──────── GEGEBENER TEXT

Das zitierte Unterkapitel endet mit einem Überblick über Besondere Schulen und Heime außerhalb des staatlichen Schul- und Erziehungswesens, in dem u.a. die Konzepte Giovanni Boscos, Gustav Wynekens, Alexander Neills und Rudolf Steiners kurz skizziert werden.

Die jüngste Vergangenheit und die Zukunftsperspektiven reflektiert der Autor im letzten Kapitel:
     »In den letzten 30 Jahren ist auch in der Kinder- und Jugendpsychiatrie eine "biologische Wende" eingetreten, die in weiten Bereichen der Kinder- und Jugendpsychiatrie bislang aber noch nicht zu den erforderlichen wissenschaftlichen Konsequenzen geführt hat. In der bis damals noch überwiegend psychoanalytisch bestimmten Psychiatrie der USA wurde die Losung ausgegeben: "Weiße Kittel anziehen und Reflexhammer und Stethoskop wieder auf den Schreibtisch." Das in der deutschen Kinder- und Jugendpsychiatrie noch bestehende Defizit an biologischer Forschung, das aus verschiedenen Gründen (Mangel an Fachkräften und Laboratorien) bislang nur schwer aufgefüllt werden konnte, ist eine vordringliche Aufgabe für die Zukunft. Das bedeutet jedoch nicht, daß mit einem biologischen Paradigmenwechsel therapeutische Verfahren, die sich bewährt haben, über Bord geworfen werden dürfen. Die Fortschritte in der Humangenetik, der molekularen Medizin und die Technik der bildgebenden Verfahren haben bestehende Hoffnungen verstärkt, daß es entgegen einer weithin vorherrschenden Skepsis gelingen könnte, biologische Ursachen einiger psychischer Störungen zu entdecken und in bestimmten Hirnregionen zu lokalisieren und pathogen wirksame Gene zu identifizieren.

────────────────

WAS ZU TUN IST – Übernimm den Text zur Kinder- und Jugendpsychiatrie vollständig und wortgetreu.

──────── ENTNOMMENES MATERIAL

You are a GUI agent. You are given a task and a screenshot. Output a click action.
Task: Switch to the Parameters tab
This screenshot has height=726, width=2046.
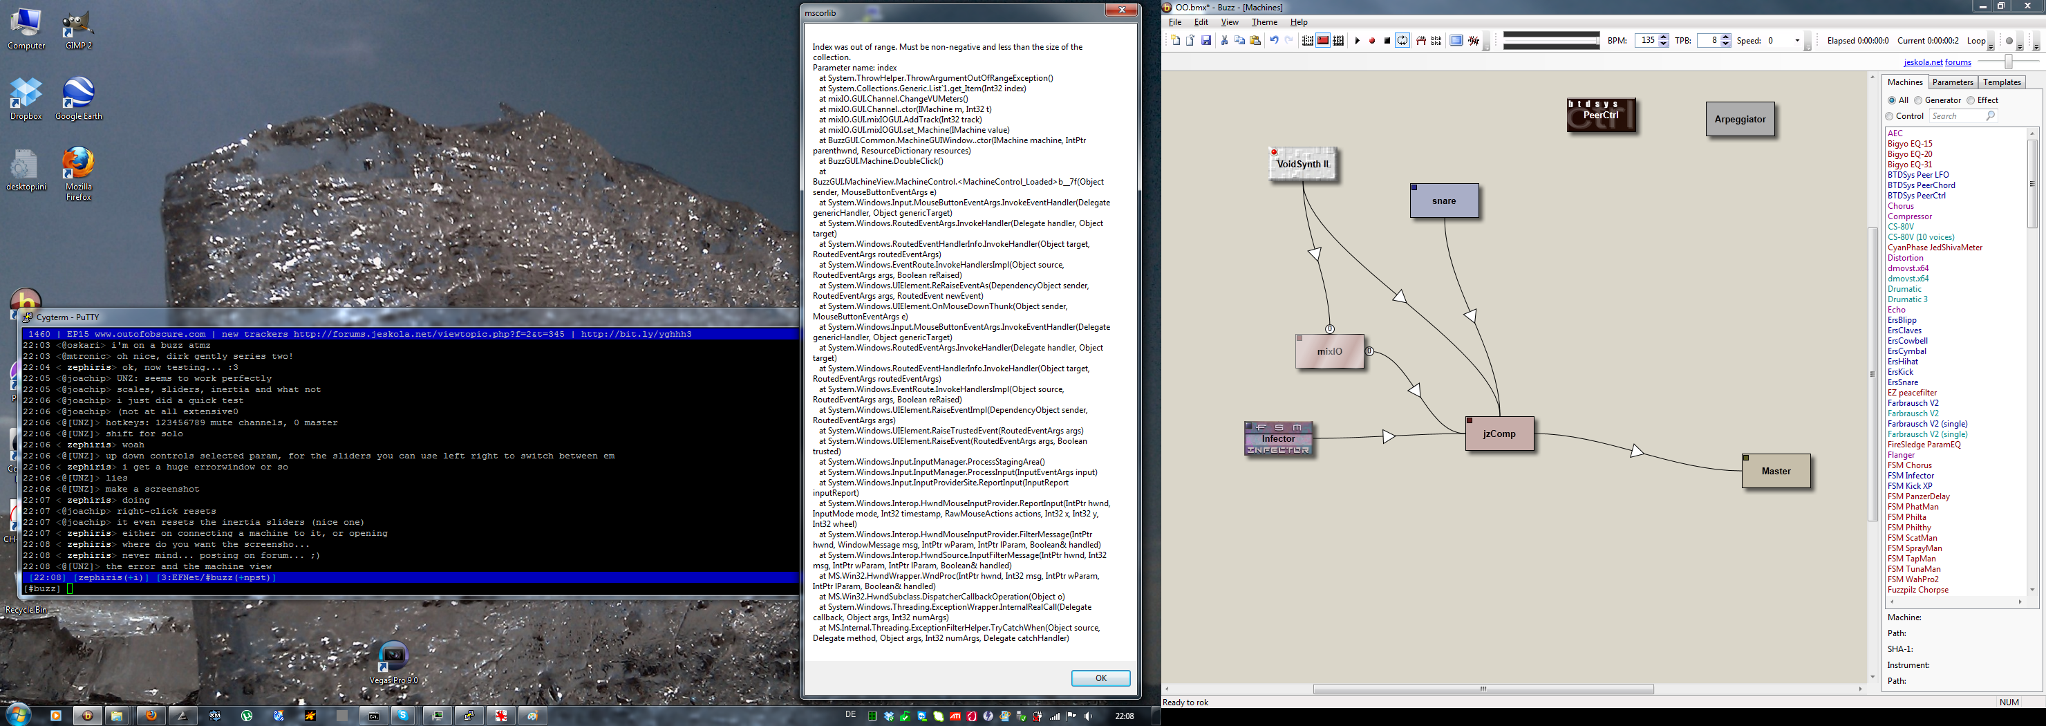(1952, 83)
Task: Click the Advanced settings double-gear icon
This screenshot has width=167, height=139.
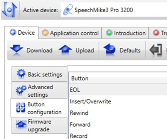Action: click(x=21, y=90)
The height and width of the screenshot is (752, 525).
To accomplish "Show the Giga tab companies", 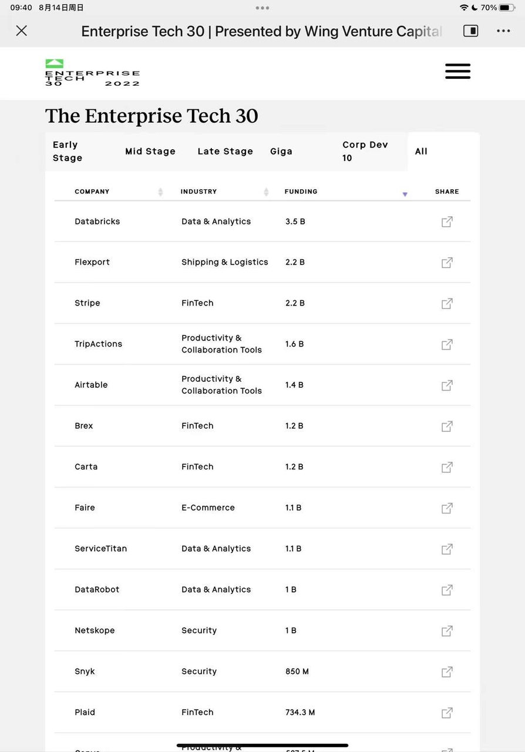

────────────────

SCHRIFTLICHE LÖSUNG –
Das zitierte Unterkapitel endet mit einem Überblick über Besondere Schulen und Heime außerhalb des staatlichen Schul- und Erziehungswesens, in dem u.a. die Konzepte Giovanni Boscos, Gustav Wynekens, Alexander Neills und Rudolf Steiners kurz skizziert werden.

Die jüngste Vergangenheit und die Zukunftsperspektiven reflektiert der Autor im letzten Kapitel:
     »In den letzten 30 Jahren ist auch in der Kinder- und Jugendpsychiatrie eine "biologische Wende" eingetreten, die in weiten Bereichen der Kinder- und Jugendpsychiatrie bislang aber noch nicht zu den erforderlichen wissenschaftlichen Konsequenzen geführt hat. In der bis damals noch überwiegend psychoanalytisch bestimmten Psychiatrie der USA wurde die Losung ausgegeben: "Weiße Kittel anziehen und Reflexhammer und Stethoskop wieder auf den Schreibtisch." Das in der deutschen Kinder- und Jugendpsychiatrie noch bestehende Defizit an biologischer Forschung, das aus verschiedenen Gründen (Mangel an Fachkräften und Laboratorien) bislang nur schwer aufgefüllt werden konnte, ist eine vordringliche Aufgabe für die Zukunft. Das bedeutet jedoch nicht, daß mit einem biologischen Paradigmenwechsel therapeutische Verfahren, die sich bewährt haben, über Bord geworfen werden dürfen. Die Fortschritte in der Humangenetik, der molekularen Medizin und die Technik der bildgebenden Verfahren haben bestehende Hoffnungen verstärkt, daß es entgegen einer weithin vorherrschenden Skepsis gelingen könnte, biologische Ursachen einiger psychischer Störungen zu entdecken und in bestimmten Hirnregionen zu lokalisieren und pathogen wirksame Gene zu identifizieren.